WORK INSTRUCTIONS – Quote every line below exactly and skip any picture.

[Stored items]
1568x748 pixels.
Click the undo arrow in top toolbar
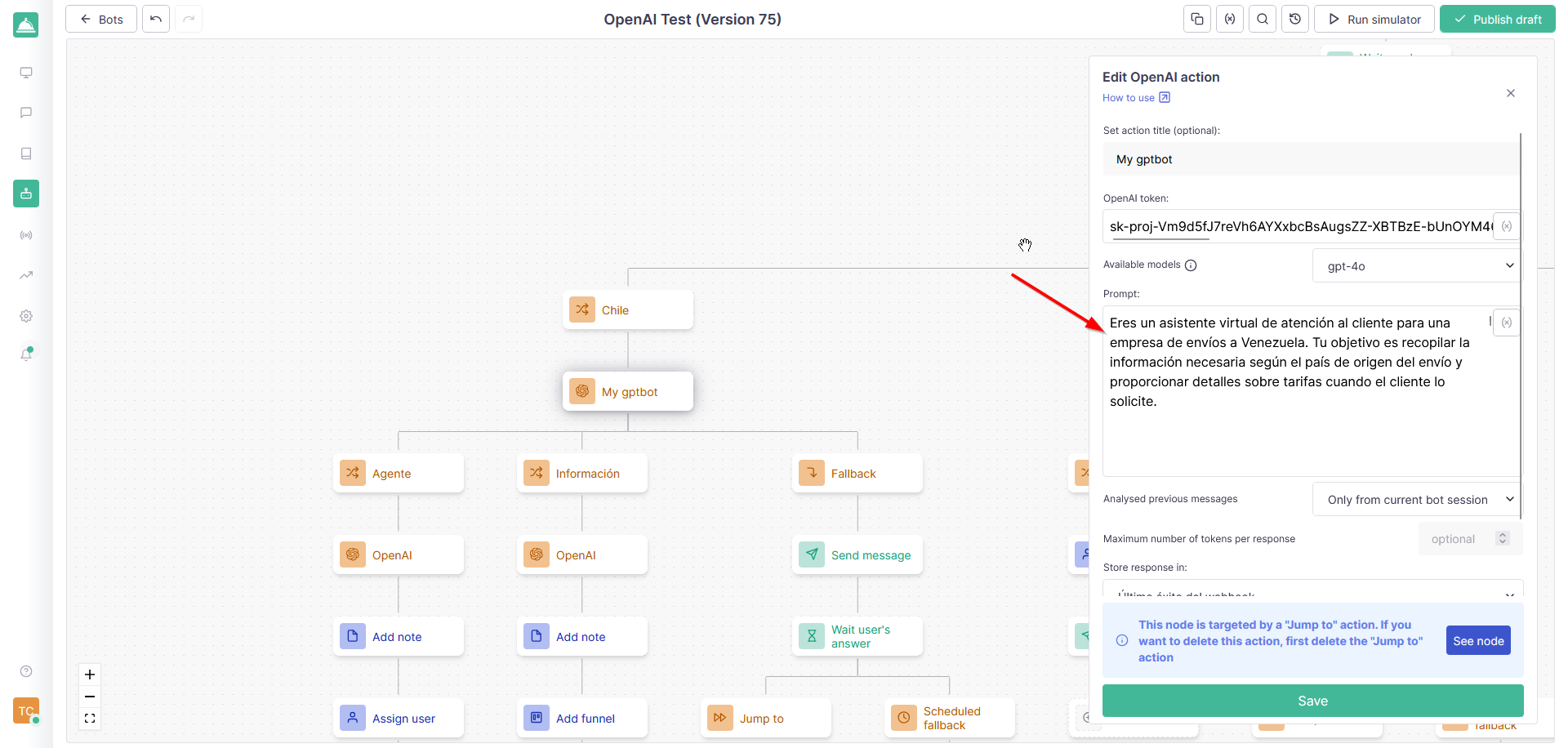156,19
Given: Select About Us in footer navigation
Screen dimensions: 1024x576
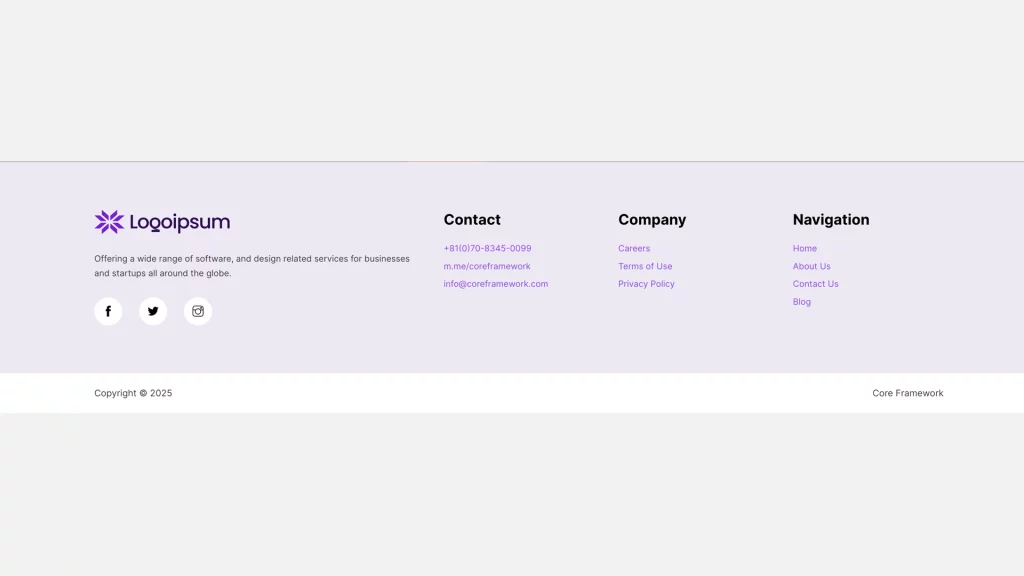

RESPONSE TO THIS TASK –
1568x748 pixels.
Click the undo arrow in top toolbar
156,19
Given: Select About Us in footer navigation
Screen dimensions: 1024x576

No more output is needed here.